M.A.: Ok, so, I’ll probably scratch out. Thank you. I’ll probably scratch out a lot if I see a lot of duplication because there is a lot of duplication or redundancy. If that happens I would absolutely refuse. Usually the institution, and I have an agreement that everything is just granted. Like with these pipes, they were resold for construction, for housing or something like that. They were sold at a very low rate so that people can afford them, we didn’t have the money. I always try to build in something ahead of time, so that; and how this piece of plaster from this one work – it was just a plaster letter – it seems like the museum threw away all the other plaster letters. I don’t know, I don’t know how it… It wasn‘t thrown away also. The funny thing about these works also is, if I had the exact same conditions, they could be built because they are not built out of really exotic materials. It’s not like trying to reconstruct a brushstroke or something like that. They are just really all pretty much all simple materials that are around and pretty existing.

S.R.: Not marble or whatever.

M.A.: No. Well, there is one work which is granite, but it’s a permanent outdoor sculpture, and I’m a sort of mimicking the idea of an outdoor granite sculpture with it. (laughs)

S.R.: Which one is that?

M.A.: Oh, it’s in San Diego, at the University of California, and it’s a granite drinking fountain; it’s on a long walkway, in this grassy area, which is actually a pathway between buildings. [Unterbrechung]

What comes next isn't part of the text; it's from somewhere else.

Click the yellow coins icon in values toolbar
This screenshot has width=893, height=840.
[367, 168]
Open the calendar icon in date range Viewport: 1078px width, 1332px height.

It’s one of the few objects on the whole campus which shows the origin of that campus, or its prior function at least. About 40 feet in front of that almost in the walkway. So that’s the first, the second thing is a flagpole with the American flag on. On that same walkway I put a drinking fountain in granite right here, and it’s only to… I made sure that what it did… It looks like a standard fountain, except granite; it’s made exactly like into 1/32 of an inch, precisely like a middle fountain, one of the most popular ones used throughout Southern California. It only is… this logic which starts out very materially, about how materials – this is unfinished granite, this is finished granite. This is very overwhelming to the viewer and the body; this is made for the body, etc. You keep going back and forth, and you can see all these oppositions until you get into their function – this was obviously for war, this is done to utilize the peaceful resources – and things like that. So the students coming to it can develop all the way down those lines, if they chose; maybe they don’t chose.